- _EXTRACTED INFORMATION_

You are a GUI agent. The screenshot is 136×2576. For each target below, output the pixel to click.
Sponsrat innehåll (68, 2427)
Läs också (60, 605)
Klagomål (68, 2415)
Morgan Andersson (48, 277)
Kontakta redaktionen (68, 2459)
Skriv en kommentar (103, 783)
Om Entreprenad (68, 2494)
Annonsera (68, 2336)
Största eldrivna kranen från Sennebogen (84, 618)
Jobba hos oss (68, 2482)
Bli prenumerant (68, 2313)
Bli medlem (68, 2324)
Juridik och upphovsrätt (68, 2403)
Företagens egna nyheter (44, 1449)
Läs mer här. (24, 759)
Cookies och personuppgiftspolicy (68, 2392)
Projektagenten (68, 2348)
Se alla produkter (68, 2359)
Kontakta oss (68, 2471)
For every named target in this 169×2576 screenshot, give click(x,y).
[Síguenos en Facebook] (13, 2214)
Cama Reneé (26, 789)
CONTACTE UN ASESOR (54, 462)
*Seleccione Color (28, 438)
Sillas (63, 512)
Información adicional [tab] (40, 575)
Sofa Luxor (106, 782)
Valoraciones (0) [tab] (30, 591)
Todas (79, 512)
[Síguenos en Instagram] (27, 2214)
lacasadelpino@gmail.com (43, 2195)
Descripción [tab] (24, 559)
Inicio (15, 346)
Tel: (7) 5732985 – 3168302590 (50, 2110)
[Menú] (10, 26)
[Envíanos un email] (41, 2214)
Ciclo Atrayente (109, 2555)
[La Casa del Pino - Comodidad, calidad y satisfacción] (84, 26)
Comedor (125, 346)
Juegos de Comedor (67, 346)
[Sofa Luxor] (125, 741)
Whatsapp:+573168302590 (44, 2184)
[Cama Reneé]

- _EXERCISE DESCRIPTION_
Could you report all lines of the listing that hold "Kontakta"?

- _EXERCISE ANSWER_
Kontakta redaktionen (68, 2459)
Kontakta oss (68, 2471)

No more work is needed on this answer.